Factors Mitigating Tariff Effects
Several factors have contributed to the limited impact of tariffs on overall prices. Trump delayed the implementation of his most significant tariffs multiple times, allowing businesses to stockpile goods in anticipation. Additionally, most foreign trading partners, with the exception of China, largely opted not to retaliate, preventing a broader global trade war.
Furthermore, businesses have, for the most part, absorbed a significant portion of the tariffs’ cost. A JPMorgan analysis indicates that companies have chosen to pay roughly 80% of these costs, at least for now.
Broader Economic Pressures
While tariffs have not been the main cause of inflation, their costs have contributed to a slowing job market, according to JPMorgan economist Michael Hanson. There is also mounting evidence that companies are preparing to pass along these costs to consumers, with recent Producer Price Index reports showing rising wholesale prices.

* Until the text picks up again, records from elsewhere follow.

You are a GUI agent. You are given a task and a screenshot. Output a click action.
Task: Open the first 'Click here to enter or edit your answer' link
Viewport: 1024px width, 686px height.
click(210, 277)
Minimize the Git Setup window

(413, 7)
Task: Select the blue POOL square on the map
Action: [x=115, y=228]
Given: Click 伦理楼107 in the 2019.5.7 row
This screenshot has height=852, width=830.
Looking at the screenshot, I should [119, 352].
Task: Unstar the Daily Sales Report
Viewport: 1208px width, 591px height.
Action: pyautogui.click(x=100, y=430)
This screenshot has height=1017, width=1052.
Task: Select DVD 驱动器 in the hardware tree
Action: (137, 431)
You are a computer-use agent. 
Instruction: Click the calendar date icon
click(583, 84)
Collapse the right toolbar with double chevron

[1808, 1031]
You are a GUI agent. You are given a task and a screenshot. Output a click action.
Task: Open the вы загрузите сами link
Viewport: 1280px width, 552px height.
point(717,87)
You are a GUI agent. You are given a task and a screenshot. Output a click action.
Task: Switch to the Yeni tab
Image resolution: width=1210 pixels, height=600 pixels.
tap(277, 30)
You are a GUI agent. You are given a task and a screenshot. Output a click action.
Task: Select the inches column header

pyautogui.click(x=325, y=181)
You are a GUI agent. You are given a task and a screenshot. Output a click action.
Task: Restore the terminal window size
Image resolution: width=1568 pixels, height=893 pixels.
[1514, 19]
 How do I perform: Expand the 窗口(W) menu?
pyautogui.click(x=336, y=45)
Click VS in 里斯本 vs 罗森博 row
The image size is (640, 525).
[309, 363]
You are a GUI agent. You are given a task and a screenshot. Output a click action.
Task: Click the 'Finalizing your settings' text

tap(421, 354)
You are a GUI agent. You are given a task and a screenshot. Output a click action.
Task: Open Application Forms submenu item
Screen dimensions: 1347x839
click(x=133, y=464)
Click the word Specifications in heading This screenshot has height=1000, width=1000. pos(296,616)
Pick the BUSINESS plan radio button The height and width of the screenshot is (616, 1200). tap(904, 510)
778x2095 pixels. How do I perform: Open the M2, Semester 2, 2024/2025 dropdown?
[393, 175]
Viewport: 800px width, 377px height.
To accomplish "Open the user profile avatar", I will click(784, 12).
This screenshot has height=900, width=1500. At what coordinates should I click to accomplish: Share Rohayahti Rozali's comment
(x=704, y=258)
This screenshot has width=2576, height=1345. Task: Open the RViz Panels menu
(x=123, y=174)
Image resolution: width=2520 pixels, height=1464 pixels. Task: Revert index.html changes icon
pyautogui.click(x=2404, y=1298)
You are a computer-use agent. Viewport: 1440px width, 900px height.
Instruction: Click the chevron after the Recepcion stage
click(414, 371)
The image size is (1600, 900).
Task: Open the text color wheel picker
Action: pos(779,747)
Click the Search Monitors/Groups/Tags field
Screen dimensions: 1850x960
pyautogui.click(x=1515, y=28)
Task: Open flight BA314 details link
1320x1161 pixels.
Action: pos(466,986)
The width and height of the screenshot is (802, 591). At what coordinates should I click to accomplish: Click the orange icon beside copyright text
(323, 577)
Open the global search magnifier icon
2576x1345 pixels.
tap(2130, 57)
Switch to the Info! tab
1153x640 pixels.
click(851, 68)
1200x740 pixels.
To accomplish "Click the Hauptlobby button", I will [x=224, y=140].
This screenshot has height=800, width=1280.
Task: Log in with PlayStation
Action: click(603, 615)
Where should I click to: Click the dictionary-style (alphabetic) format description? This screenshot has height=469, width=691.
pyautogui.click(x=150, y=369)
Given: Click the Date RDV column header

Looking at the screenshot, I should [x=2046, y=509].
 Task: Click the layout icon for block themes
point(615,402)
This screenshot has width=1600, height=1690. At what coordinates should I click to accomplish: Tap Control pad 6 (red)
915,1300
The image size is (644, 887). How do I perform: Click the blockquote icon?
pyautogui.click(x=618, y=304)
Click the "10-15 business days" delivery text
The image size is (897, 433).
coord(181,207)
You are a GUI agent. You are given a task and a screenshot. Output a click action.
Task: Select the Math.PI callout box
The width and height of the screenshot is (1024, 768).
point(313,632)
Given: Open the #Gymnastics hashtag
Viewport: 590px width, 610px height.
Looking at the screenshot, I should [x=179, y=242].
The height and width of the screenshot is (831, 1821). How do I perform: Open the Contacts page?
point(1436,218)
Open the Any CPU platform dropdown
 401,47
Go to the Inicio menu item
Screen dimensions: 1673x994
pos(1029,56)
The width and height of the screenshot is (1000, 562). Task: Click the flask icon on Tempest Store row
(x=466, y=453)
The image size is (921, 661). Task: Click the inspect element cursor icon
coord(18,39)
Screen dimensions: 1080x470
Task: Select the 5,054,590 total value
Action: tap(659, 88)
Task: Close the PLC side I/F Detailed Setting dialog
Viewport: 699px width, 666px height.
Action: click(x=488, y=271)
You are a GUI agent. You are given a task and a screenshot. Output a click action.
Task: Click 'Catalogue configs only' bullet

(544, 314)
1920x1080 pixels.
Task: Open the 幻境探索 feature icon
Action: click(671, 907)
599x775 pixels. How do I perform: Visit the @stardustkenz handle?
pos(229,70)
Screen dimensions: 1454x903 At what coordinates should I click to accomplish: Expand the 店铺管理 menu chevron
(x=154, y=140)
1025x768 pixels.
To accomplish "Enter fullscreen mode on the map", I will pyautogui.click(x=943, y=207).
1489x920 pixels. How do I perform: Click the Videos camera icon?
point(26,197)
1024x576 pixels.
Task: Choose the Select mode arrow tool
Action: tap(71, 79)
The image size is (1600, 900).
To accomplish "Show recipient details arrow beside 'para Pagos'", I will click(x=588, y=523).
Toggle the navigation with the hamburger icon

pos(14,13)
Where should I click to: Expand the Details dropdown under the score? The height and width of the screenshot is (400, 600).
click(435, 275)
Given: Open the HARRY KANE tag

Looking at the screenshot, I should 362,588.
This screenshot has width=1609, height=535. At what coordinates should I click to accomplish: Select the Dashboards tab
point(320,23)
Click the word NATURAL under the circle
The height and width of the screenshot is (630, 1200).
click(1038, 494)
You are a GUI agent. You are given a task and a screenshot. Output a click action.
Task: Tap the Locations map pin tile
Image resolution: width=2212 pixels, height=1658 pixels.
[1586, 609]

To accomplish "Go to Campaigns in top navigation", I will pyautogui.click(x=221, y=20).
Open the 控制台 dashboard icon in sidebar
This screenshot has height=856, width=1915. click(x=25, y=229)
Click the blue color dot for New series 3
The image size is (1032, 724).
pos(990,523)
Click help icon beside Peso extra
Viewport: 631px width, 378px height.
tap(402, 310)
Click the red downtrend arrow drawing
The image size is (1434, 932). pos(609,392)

The primary driver of economic dissatisfaction among Americans is the cumulative effect of higher prices over the past five years. The typical household is now spending $1,043 more per month for the same goods compared to early 2021, a period where paychecks have not kept pace with rising costs. This sustained inflation, which reached a four-decade high in 2022, has deeply affected consumer sentiment.
Trump’s Remaining Tariff Options
Even if the Supreme Court ultimately rules against the bulk of his tariffs, President Trump retains other legal avenues to impose trade levies. These include Section 232 of the Trade Expansion Act of 1962, which allows for tariffs on national security grounds, and Section 301 of the Trade Act of 1974, which permits tariffs against nations violating trade agreements.
Another option is Section 338 of the Tariff Act of 1930, which, though never used, would allow a president to raise tariffs up to 50% on countries engaged in discriminatory trade practices. JPMorgan CEO Jamie Dimon commented that while tariffs are “a factor,” they may not be the “deciding factor” in the continued growth of the US economy.
Outlook on Tariffs and Inflation
Ultimately, while the Supreme Court’s decision on President Trump’s tariffs carries significant legal weight, the direct economic ramifications for consumer prices may be less dramatic than commonly perceived. The broader challenge of inflation stems from cumulative price increases over several years, with businesses potentially absorbing tariff costs for now. However, the possibility remains that these costs could eventually be passed to consumers, and Trump retains other legal avenues to implement trade levies.